**GOAL OF THE EXERCISE:** In the records below, begin at the line containing "Instruction: Select the" and end at the line containing "Open the Tags clause tag dropdown"; quote every line in that span exactly, including both boundary lines, and no others.

☆ ☆ ☆

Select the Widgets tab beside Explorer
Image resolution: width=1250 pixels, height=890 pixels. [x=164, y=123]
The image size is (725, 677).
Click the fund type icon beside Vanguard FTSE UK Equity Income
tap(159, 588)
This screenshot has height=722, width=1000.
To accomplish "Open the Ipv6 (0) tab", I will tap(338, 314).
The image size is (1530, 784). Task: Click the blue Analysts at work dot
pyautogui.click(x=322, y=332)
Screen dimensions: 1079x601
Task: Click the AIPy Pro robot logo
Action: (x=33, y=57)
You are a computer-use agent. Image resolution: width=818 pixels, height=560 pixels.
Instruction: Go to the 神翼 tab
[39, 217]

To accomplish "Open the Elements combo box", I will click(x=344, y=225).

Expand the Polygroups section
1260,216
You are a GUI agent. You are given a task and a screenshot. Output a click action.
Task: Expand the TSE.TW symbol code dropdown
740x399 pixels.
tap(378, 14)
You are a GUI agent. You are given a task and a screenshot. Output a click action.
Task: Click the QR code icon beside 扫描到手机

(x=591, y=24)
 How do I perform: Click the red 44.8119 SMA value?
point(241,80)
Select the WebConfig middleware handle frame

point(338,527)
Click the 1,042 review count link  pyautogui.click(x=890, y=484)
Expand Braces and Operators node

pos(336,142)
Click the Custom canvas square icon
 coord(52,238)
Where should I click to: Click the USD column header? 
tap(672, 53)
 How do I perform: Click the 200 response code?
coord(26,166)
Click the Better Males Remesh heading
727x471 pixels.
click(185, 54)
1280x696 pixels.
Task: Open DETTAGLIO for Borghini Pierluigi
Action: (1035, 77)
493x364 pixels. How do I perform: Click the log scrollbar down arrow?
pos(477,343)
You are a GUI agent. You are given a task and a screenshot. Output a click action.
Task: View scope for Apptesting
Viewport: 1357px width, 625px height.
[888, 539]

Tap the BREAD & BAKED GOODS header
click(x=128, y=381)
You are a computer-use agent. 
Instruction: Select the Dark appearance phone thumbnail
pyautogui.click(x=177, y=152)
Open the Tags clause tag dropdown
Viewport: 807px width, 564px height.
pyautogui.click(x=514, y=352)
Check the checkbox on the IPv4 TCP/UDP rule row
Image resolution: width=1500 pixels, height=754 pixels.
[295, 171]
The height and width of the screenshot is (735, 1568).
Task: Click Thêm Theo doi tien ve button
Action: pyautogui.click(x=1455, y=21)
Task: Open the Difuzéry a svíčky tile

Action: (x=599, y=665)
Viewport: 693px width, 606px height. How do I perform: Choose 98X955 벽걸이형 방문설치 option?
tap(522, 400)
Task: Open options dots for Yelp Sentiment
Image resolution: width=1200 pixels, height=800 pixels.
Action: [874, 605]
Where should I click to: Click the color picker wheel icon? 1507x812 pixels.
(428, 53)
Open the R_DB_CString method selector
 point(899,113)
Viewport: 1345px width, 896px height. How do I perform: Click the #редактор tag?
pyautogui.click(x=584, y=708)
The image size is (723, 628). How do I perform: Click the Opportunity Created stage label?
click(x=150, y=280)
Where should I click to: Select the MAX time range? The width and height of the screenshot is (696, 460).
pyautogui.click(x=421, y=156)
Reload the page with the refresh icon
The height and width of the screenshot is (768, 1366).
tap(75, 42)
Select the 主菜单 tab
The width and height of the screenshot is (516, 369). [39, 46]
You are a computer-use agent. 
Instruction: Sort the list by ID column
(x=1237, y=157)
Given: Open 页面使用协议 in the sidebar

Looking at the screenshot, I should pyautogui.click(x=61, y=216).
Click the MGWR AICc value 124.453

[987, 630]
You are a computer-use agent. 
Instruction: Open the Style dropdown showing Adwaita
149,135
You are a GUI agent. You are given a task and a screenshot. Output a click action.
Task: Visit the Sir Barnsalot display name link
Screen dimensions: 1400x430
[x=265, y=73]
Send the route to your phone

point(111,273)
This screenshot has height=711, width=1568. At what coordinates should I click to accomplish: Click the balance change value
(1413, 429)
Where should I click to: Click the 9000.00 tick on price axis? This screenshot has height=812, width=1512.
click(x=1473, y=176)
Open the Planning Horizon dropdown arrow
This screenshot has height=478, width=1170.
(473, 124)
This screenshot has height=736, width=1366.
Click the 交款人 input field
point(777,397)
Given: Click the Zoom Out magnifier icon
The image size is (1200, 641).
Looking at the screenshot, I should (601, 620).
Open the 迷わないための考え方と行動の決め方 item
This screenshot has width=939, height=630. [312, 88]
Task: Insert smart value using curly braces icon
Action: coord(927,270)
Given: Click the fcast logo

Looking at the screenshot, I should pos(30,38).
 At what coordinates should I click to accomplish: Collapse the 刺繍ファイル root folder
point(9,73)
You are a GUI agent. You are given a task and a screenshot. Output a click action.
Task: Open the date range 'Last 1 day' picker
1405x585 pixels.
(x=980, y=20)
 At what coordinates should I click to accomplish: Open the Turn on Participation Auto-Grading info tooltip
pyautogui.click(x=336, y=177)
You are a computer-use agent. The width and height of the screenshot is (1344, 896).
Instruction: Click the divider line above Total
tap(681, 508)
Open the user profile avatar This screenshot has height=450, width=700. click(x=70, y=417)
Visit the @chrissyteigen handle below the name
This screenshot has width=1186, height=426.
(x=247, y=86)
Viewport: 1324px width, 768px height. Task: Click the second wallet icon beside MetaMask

☆ ☆ ☆

**TASK RESULT:**
Instruction: Select the Dark appearance phone thumbnail
pyautogui.click(x=177, y=152)
Open the Tags clause tag dropdown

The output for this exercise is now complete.